- **REQUIREMENT**: Please put the lines below, from the very first one through the line containing "View the Errors" (both included), into a JSON list of strings, one string per line, with blank lines left out.

- **LISTING**:
========================================================================

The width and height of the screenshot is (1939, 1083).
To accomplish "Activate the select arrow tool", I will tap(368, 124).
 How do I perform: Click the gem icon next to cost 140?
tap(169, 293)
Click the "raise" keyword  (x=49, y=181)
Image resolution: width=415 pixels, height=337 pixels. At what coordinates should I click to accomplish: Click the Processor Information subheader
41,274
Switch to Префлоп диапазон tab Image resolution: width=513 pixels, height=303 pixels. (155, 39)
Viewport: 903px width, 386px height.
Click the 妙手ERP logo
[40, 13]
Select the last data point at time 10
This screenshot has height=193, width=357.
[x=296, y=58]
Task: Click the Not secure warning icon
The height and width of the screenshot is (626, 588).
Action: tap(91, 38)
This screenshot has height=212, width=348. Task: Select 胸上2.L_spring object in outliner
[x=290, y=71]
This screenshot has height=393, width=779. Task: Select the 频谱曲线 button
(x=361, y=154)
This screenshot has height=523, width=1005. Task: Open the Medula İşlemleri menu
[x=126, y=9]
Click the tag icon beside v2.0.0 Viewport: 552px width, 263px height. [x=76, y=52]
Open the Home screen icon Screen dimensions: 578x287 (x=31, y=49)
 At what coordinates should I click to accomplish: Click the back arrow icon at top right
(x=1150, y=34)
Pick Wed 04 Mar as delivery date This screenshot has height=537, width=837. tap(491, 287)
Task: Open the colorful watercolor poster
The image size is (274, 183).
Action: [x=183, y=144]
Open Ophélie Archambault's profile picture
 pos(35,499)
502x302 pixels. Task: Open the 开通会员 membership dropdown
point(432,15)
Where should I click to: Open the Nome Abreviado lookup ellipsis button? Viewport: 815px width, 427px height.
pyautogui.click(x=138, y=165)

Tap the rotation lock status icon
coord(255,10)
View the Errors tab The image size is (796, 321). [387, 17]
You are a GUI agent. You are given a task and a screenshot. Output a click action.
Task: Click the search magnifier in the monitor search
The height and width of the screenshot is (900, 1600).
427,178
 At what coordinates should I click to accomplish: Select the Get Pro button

========================================================================

- **RESULT OF THIS TASK**:
[
  "The width and height of the screenshot is (1939, 1083).",
  "To accomplish \"Activate the select arrow tool\", I will tap(368, 124).",
  " How do I perform: Click the gem icon next to cost 140?",
  "tap(169, 293)",
  "Click the \"raise\" keyword  (x=49, y=181)",
  "Image resolution: width=415 pixels, height=337 pixels. At what coordinates should I click to accomplish: Click the Processor Information subheader",
  "41,274",
  "Switch to Префлоп диапазон tab Image resolution: width=513 pixels, height=303 pixels. (155, 39)",
  "Viewport: 903px width, 386px height.",
  "Click the 妙手ERP logo",
  "[40, 13]",
  "Select the last data point at time 10",
  "This screenshot has height=193, width=357.",
  "[x=296, y=58]",
  "Task: Click the Not secure warning icon",
  "The height and width of the screenshot is (626, 588).",
  "Action: tap(91, 38)",
  "This screenshot has height=212, width=348. Task: Select 胸上2.L_spring object in outliner",
  "[x=290, y=71]",
  "This screenshot has height=393, width=779. Task: Select the 频谱曲线 button",
  "(x=361, y=154)",
  "This screenshot has height=523, width=1005. Task: Open the Medula İşlemleri menu",
  "[x=126, y=9]",
  "Click the tag icon beside v2.0.0 Viewport: 552px width, 263px height. [x=76, y=52]",
  "Open the Home screen icon Screen dimensions: 578x287 (x=31, y=49)",
  " At what coordinates should I click to accomplish: Click the back arrow icon at top right",
  "(x=1150, y=34)",
  "Pick Wed 04 Mar as delivery date This screenshot has height=537, width=837. tap(491, 287)",
  "Task: Open the colorful watercolor poster",
  "The image size is (274, 183).",
  "Action: [x=183, y=144]",
  "Open Ophélie Archambault's profile picture",
  " pos(35,499)",
  "502x302 pixels. Task: Open the 开通会员 membership dropdown",
  "point(432,15)",
  "Where should I click to: Open the Nome Abreviado lookup ellipsis button? Viewport: 815px width, 427px height.",
  "pyautogui.click(x=138, y=165)",
  "Tap the rotation lock status icon",
  "coord(255,10)",
  "View the Errors tab The image size is (796, 321). [387, 17]"
]